Syria, by way of contrast, had a strong enough connection to share a Baathist ideology with Saddam. And a post-Baathist Iraq that succeeds calls this ideology into question. (If the accounts I read are correct then some stirrings among Syrian dissidents have already begun). So there is cause to suspect them of future troublemaking.

My own prediction is that the date *is* significant but whether or not "the violence" will taper off *this* year is another question. The I expect popular opinion and local knowledge by the Iraqi government to turn the tide against the terrorists but I also expect that anyone who feels threatened by the new government will come out of the woodwork in a desperate attempt to "kill it before it grows". It is when the Iraqi government survives it's first year that things will really begin to calm down if my guess is correct.

- S.P.M.

Posted by: Small Pink Mouse on June 24, 2004 11:34 PM

Will - I don't know what to say. You seem to engage in a lot of double-standard speak. Please look at your own actions. I've seen all the posts.

I found that he did stick to one point although he was rude at times which he admitted to.

I found that you kept trying to get him to explain himself and another certain set of people who make recession claims - and while doing so were rude yet, refuse to understand yourself as being rude.

He repeatedly tried to get someone on your side to explain how in the world a tax increase would be beneficial to the economy. It looks to me that your side was mixing in a separate action of expenditures by the government helping the economy.

Can you or someone on your side honestly engage (as you assert you wish he would've)? . . . . . . . . . . . . Tell everyone please how a tax increase helps an economy. . . . . . . I think he is correct as he makes common sense but I'd be willing to hear the other side if you would take the time.

Will ya? Please?

Posted by: Baklava on June 25, 2004 12:16 AM

On the violence. I think violence will increase dramatically before the November election to influence them. But then again, I kind of have the feeling that their might be attempted violence in the United States also.

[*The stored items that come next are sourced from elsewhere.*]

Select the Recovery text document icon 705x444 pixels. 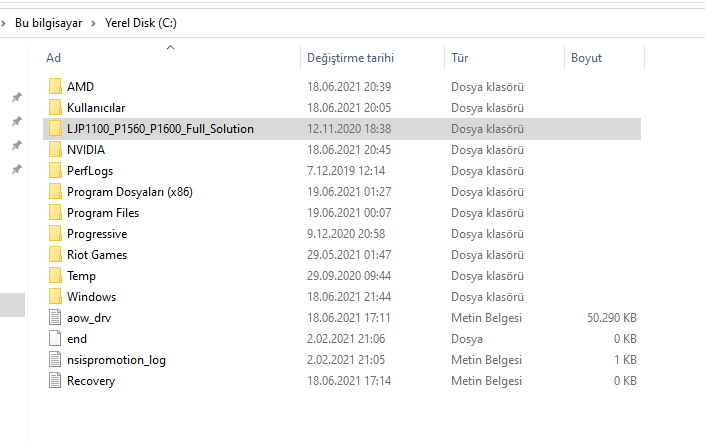click(x=54, y=381)
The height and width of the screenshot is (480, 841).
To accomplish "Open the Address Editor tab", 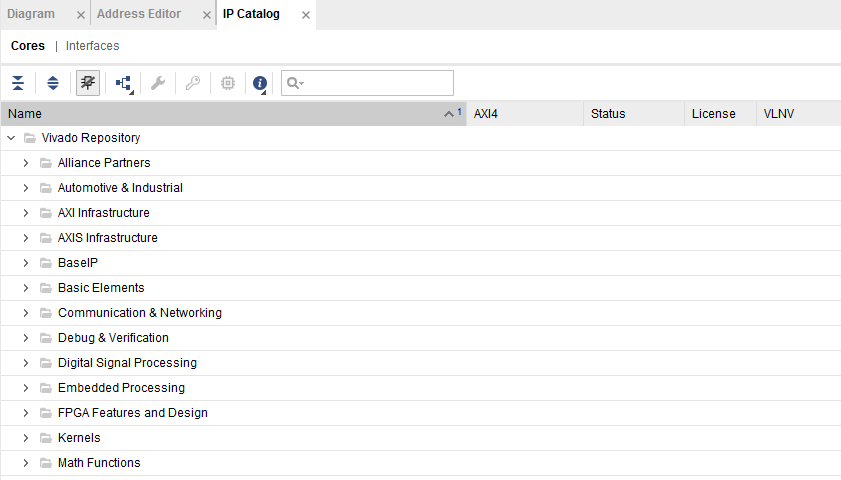I will pos(139,14).
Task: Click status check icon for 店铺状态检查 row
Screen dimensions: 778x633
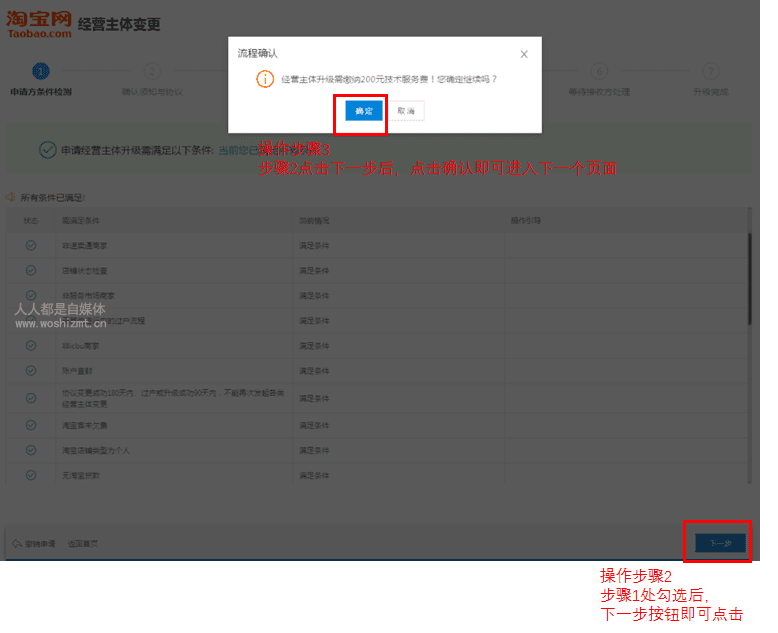Action: (31, 270)
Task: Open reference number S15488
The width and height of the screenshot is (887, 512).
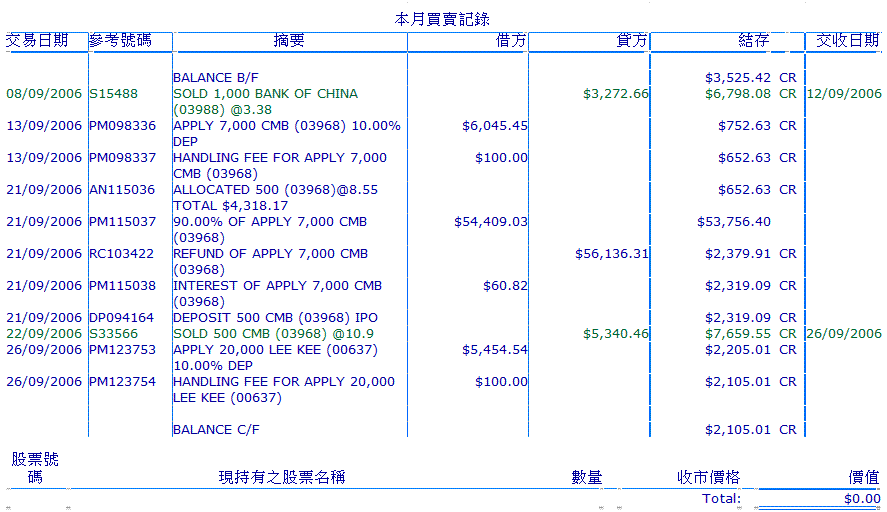Action: 113,94
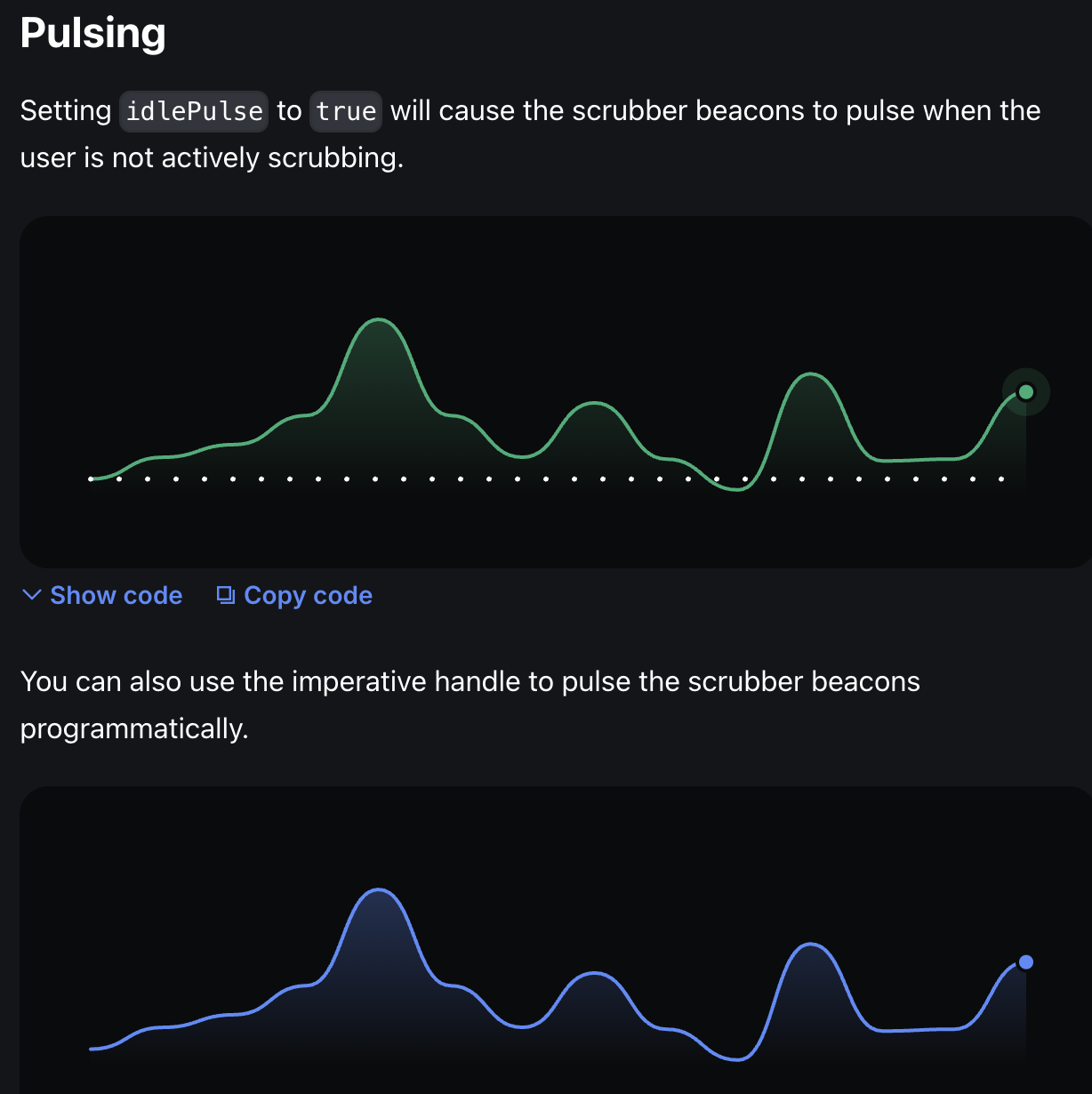
Task: Click the Copy code clipboard icon
Action: tap(226, 595)
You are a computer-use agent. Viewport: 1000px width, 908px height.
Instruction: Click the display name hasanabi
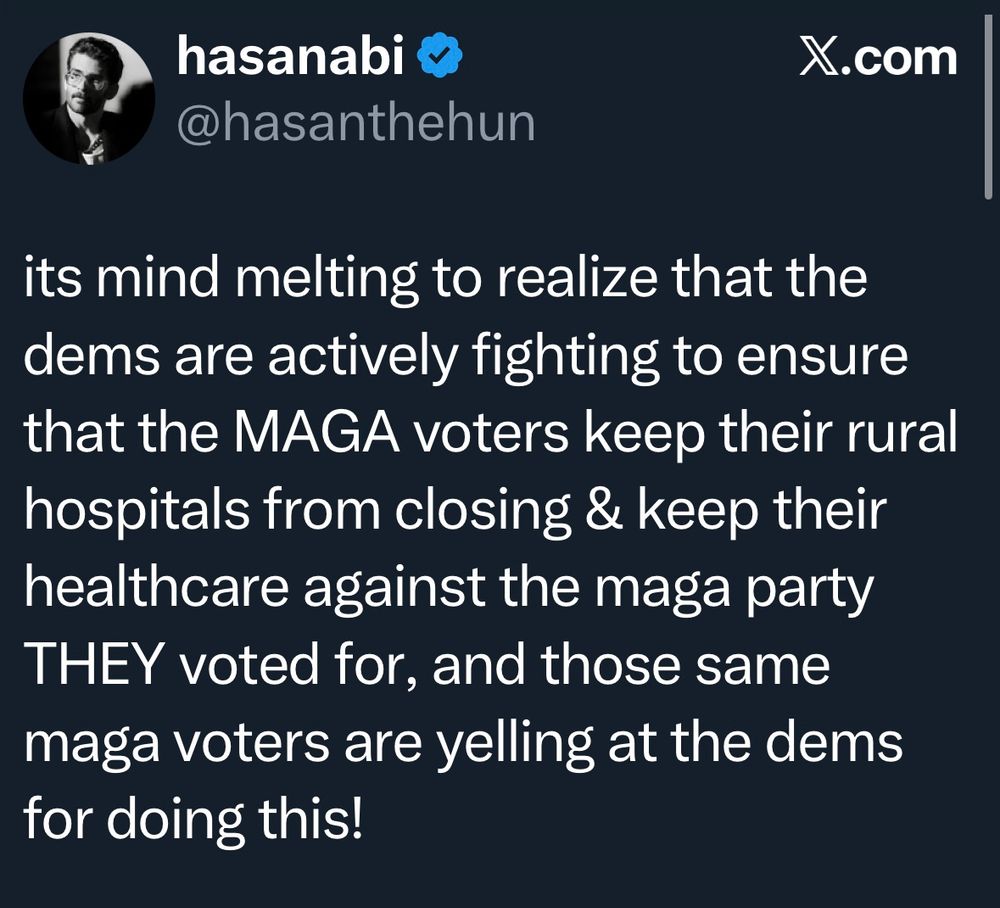click(x=290, y=59)
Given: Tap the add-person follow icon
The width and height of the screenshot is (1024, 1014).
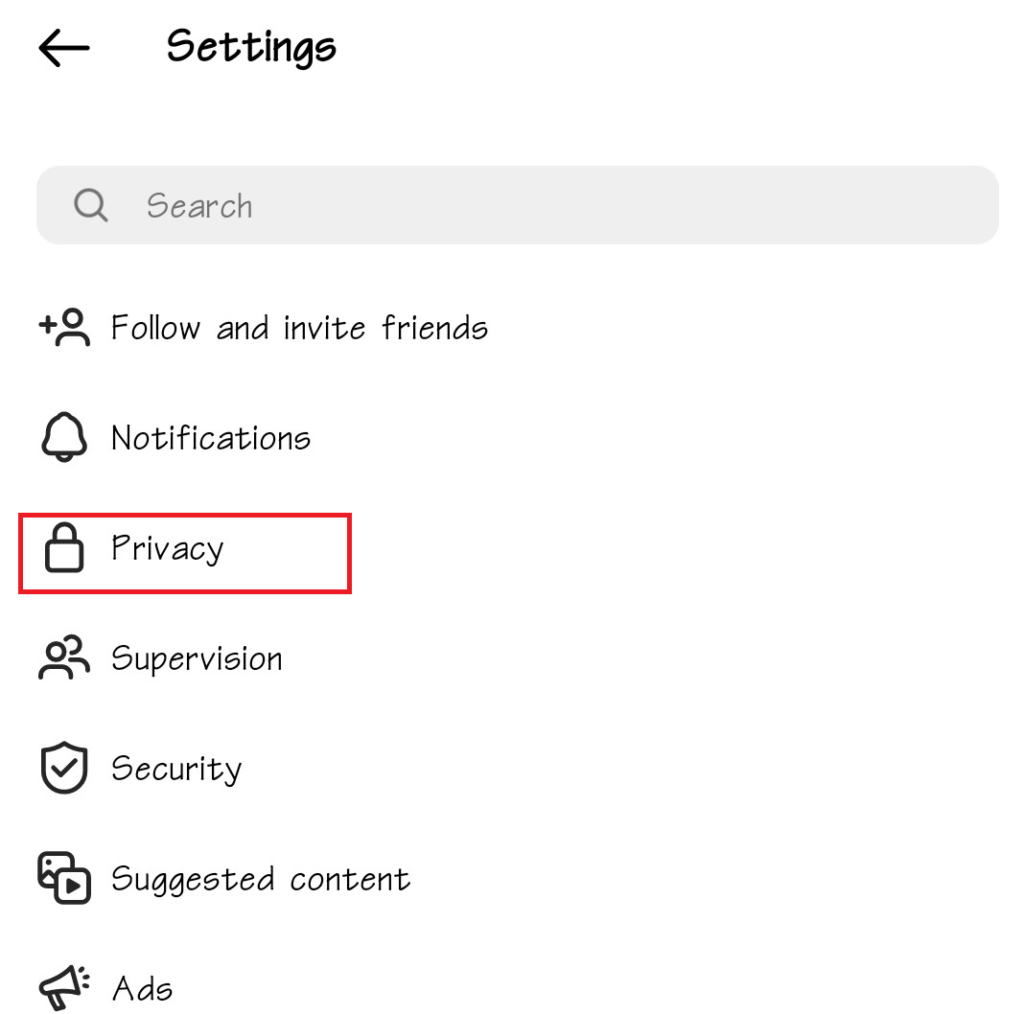Looking at the screenshot, I should click(x=64, y=327).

It is my humble opinion that Spain set a precedence to the terrorists... unfortunately.

Posted by: Baklava on June 25, 2004 12:21 AM

It's going to get worse and it's going to spread to other countries. Every American in the Middle East and every local who works with the Americans is a target now, to say nothing of the United States itself.

The US is weaker militarily, diplomatically and strategically, and we are vastly more likely to see a repeat of 9/11.

Posted by: Orbitron on June 25, 2004 01:51 AM

The more real control is exercised by Iraqis, the less violence we'll see. The formal transition will start that process but, obviously, our soldiers will have to stick around for a while to make sure it doesn't derail. Once Bush uses his re-election landslide as a mandate to invade Syria and Saudi Arabia, the media will lose interest in Iraq. If a car-bomb goes off when there aren't any reporters around, it doesn't kill anyone. Iraqi violence will, therefore, vanish altogether by 2006.

Posted by: McClain on June 25, 2004 08:48 AM

Baklava, apparently common courtesy is a class you missed as well. Perhaps it escaped you, but the host of this site asked for input regarding an entirely different matter that you and Pat so rudely decided to take up in this thread. Why you did this is really quite puzzling, as the other thread was still up; I can only conclude that it was out of some very odd need to grandstand in a belligerent fashion. Finally, Pat disputed my assertion. If he wishes to engage in that dispute, he can do so in the other thread, as long as he doesn't misrepresent my positions which he did again in this thread.If he wants to take up another issue, he can start his own blog.

Posted by: Will Allen on June 25, 2004 10:04 AM

I wanted to clarify a part of my last post regarding how the coming Iraqi governments will be perceived. The June 30th government until the first elections will be regarded by the restless minority as a puppet of the U.S. at worst, and an illegitimate imposition at best. This would be true even in the absence of the Sunni/Shiite/etc. factions and subfactions now differentiating themselves. But there is no guarantee that having elections etc. is going to clear up the illegitimacy perception, as we have already seen in the reactions to the interim constitution drafted with U.S. help. The hand of the U.S. will be seen in the Iraqi government for some time. And given that things are likely to be rough economically there for a long time, discontent is going to persist.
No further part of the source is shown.